» Work request
Your answer should be one number: the count of lines in the data below that include "computer".

• • • •

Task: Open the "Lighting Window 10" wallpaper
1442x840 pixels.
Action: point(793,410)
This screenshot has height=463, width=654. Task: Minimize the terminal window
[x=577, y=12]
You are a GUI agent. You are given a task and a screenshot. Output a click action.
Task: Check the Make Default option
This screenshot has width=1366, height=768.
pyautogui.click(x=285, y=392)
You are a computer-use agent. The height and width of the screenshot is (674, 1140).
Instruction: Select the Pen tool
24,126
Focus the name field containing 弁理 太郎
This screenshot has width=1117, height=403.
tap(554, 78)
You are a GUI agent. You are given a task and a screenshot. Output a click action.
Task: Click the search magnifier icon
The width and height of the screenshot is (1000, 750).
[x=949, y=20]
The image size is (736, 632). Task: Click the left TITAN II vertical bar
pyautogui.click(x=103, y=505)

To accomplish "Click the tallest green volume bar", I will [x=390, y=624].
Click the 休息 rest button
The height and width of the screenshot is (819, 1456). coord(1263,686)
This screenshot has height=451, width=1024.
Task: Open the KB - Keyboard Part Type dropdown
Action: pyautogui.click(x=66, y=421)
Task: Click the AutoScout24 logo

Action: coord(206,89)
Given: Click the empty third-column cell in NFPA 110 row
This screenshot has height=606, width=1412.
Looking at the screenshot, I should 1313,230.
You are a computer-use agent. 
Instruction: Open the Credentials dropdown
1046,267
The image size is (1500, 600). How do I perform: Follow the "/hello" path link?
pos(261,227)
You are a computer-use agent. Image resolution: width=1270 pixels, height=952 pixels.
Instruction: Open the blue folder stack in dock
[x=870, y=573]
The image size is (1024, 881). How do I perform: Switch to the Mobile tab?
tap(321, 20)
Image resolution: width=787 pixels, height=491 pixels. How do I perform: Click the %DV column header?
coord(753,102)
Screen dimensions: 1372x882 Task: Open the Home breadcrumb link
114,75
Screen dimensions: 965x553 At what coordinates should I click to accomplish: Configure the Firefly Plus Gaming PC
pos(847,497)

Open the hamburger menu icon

• • • •

» Task response
3